## What you are asked to do:
A stretch of the entries below is to be set down exactly, running from the line with "The width and" through the line with "Click the Width", both included, and no other line.

## Supplied material:
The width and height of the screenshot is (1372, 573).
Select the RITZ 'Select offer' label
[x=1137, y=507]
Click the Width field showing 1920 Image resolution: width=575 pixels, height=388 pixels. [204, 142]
--
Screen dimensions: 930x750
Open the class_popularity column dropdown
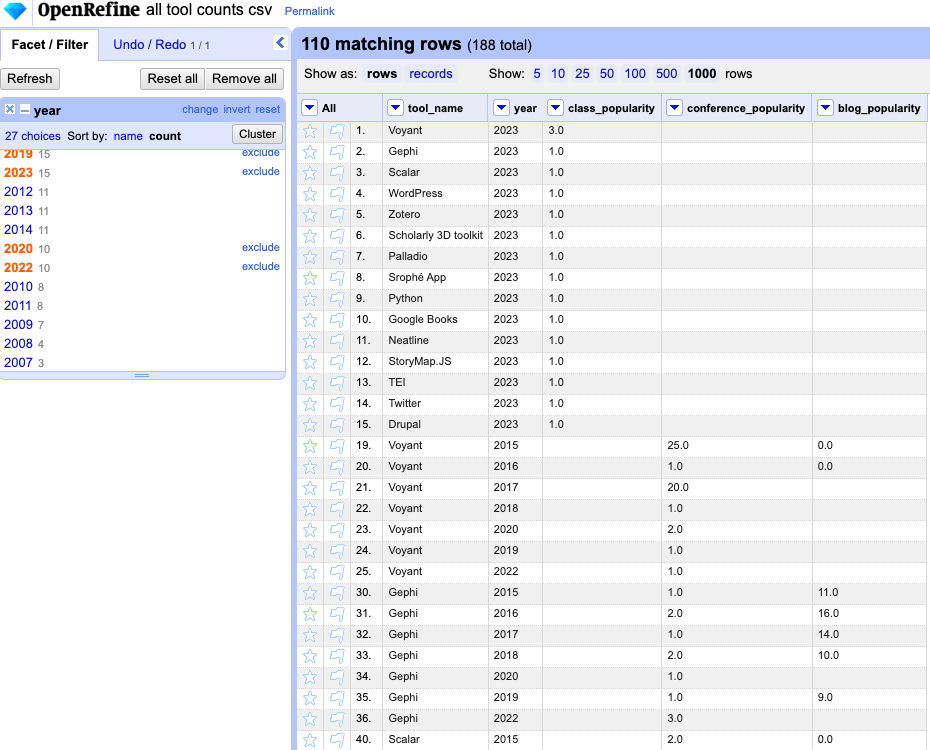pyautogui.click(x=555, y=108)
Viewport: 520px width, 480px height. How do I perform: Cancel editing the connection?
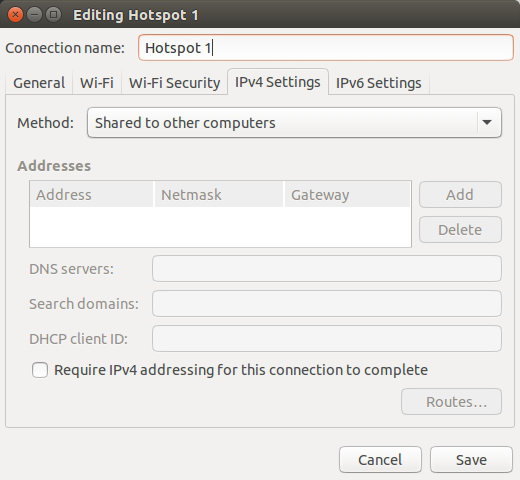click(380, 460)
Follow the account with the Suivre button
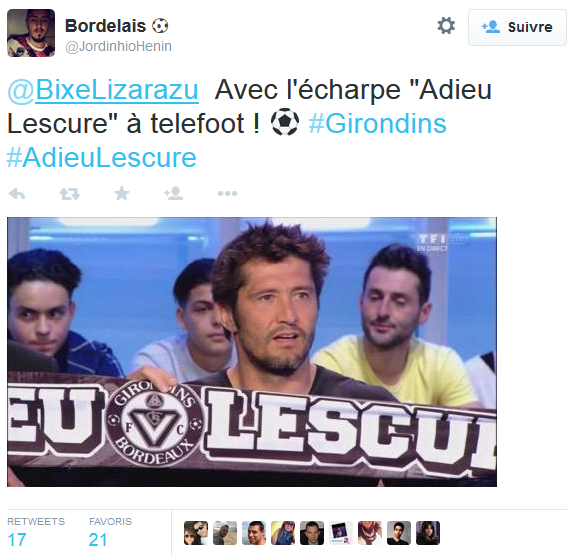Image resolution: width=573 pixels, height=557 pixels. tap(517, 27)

## Your solution:
The width and height of the screenshot is (1372, 573).
Select the RITZ 'Select offer' label
[x=1137, y=507]
Click the Width field showing 1920 Image resolution: width=575 pixels, height=388 pixels. [204, 142]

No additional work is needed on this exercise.